Paradigmenwechsel

Gib und Nimm als Basis für einen Paradigmawechsel

Weil ich seit zehn Jahren ohne Geld lebe, werde ich eingeladen, darüber zu berichten. Schulen, Bibliotheken, Buchhandlungen, Kirchengemeinden, Frauenzentren, Lebensgemeinschaften, Vereine, Theater, Symposien, Kongresse, Talkshows sind daran interessiert, warum und wie ich es anstelle …

Das Thema“ ohne Geld leben“ fasziniert, interessiert, schockiert, verärgert, erfreut – die Gefühlspalette ist groß. Mein Publikum besteht aus sehr unterschiedlichen Menschen. Manche kommen, nur um mir zu sagen, dass ich eine Schnorrerin bin, die sich auf Kosten anderer durchschlägt. Sie beschimpfen mich und sind empört. Andere bewundern mich, sprechen von Pionierin und setzen mich auf einen Thron. Dann gibt’s die Belächler, die mich nicht ernst nehmen wollen. Ein Mann schleuderte mir mal die Worte entgegen: „Sie wollen doch nur tun, was Ihnen Spaß macht. Das nenne ich Egoismus per se. Was glauben Sie wohl, in welchem Chaos wir wären, wenn das alle so machten?“ Oder die jungen Frauen, die sich jedes Mal zu Wort melden, um ihre Zweifel auszusprechen:“ Mit kleinen Kindern lässt sich so doch nicht leben. Sie können es, weil Ihre Kinder erwachsen sind und Sie keine Verantwortung mehr tragen.“ So viele Wenns und Abers – immer wieder dieselben Fragen. Trotzdem setze ich mich seit zehn Jahren diesen Angriffen aus, ertrage, freue mich über die Unterstützer, die natürlich auch zahlreich erscheinen, bin verärgert, erkläre, suche nach Gemeinsamkeiten, wünsche mir Verständnis. Seit zehn Jahren will ich keine Missionarin sein, die anderen etwas überstülpt, die ihre Ideen als das A und O bezeichnet und als den neuen Weg präsentiert. Und dennoch sind mir meine Auftritte wichtig, die Darstellung meiner Beweggründe erscheinen mir notwendig und gerade in der heutigen Zeit unbedingt erforderlich!

Gezeigte Zeilen:
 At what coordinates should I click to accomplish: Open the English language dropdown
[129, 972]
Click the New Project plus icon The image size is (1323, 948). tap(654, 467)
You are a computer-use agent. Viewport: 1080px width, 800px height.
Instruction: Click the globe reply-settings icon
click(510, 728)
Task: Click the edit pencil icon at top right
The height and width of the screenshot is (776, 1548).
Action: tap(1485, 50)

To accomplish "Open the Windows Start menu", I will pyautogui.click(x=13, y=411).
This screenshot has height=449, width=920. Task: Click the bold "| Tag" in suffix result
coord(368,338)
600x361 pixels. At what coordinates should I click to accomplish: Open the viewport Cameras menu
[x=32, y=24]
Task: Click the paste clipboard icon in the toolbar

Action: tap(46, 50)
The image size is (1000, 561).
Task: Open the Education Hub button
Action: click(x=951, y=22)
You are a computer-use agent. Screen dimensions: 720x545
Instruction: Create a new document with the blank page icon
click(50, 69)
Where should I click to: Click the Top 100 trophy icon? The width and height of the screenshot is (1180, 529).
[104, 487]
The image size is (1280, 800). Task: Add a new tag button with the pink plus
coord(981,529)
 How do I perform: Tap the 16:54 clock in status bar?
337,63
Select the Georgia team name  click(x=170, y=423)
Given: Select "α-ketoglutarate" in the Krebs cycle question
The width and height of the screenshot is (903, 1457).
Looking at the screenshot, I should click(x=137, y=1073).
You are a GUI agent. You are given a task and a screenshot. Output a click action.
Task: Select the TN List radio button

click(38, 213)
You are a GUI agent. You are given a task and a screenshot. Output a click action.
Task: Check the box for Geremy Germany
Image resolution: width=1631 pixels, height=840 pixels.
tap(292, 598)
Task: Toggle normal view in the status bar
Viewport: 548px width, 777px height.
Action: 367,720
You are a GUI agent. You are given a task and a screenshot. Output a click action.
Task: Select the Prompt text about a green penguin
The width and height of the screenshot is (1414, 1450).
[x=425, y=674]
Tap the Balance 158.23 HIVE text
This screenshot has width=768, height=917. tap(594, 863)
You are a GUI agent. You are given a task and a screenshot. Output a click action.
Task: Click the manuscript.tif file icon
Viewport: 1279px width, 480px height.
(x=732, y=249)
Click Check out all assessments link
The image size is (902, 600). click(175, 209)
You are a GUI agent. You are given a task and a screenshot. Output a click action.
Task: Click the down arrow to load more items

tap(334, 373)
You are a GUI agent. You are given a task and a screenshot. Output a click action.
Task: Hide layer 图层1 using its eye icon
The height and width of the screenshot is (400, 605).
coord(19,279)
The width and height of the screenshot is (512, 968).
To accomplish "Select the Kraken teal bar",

Aufgabe 1:
Fasse den Absatz des Textauszugs, der mit „Das Thema“ beginnt, als kurze Stichpunktliste zusammen und behalte dabei seine wichtigsten Aussagen bei.
Aufgabe 2:
Seit wie vielen Jahren lebt die Erzählerin laut Textauszug ohne Geld?
Aufgabe 3:
Setze bitte den Textauszug über das Leben ohne Geld nach seinem letzten Satz fort.

Erwartete Antwort 1:
- Das Thema „ohne Geld leben“ löst sehr unterschiedliche Gefühle aus: Faszination, Interesse, Schock, Ärger und Freude.
- Das Publikum ist vielfältig: Manche beschimpfen die Erzählerin als Schnorrerin, andere bewundern sie als Pionierin, wieder andere belächeln sie.
- Ein Mann warf ihr Egoismus vor und fragte, welches Chaos entstünde, wenn alle so lebten.
- Junge Frauen bezweifeln, dass man mit kleinen Kindern so leben kann, da die Kinder der Erzählerin erwachsen sind.
- Trotz der immer gleichen Fragen stellt sie sich seit zehn Jahren diesen Angriffen, freut sich über Unterstützer, erklärt und sucht nach Gemeinsamkeiten.
- Sie will keine Missionarin sein, hält ihre Auftritte aber gerade heute für unbedingt notwendig.

Erwartete Antwort 2:
Seit zehn Jahren.

Erwartete Antwort 3:
Das hat mit der politischen und wirtschaftlichen Situation zu tun, wie sie sich heute präsentiert: Die steigende, nicht aufzuhaltende Zahl der Arbeitslosen, die Verschuldung des Staates und der daraus resultierenden Abhängigkeiten und Bewegungsstaus, das immer weitere Aufklappen der Schere in Reich und Arm, die Gewaltzunahme allerorten, auch im Klimabereich, was auf Missbrauch und Ausbeutung der Natur durch die Menschen zurückzuführen ist u.a. Bislang standen Ziele wie Zugewinn, Glück durch materiellen Reichtum, überhaupt das Materielle im Vordergrund. Ein Freund, der Oberstudienrat ist und jedes Jahr die Abiturienten nach ihren Visionen und Wünschen befragt, erhält jahrein jahraus dieselben Antworten. Das wichtigste sei ein guter Beruf und dazu eine Arbeitsstelle, die gut bezahlt wird, dann ein Haus mit Garten, Auto und alles, was den heutigen Lebensstandard ausmacht. Die meisten Menschen sehnen sich danach, aber immer weniger können ihn halten. Die Zahl der Menschen, die am Rande stehen, wächst. Lösungen sind angeblich nicht in Sicht!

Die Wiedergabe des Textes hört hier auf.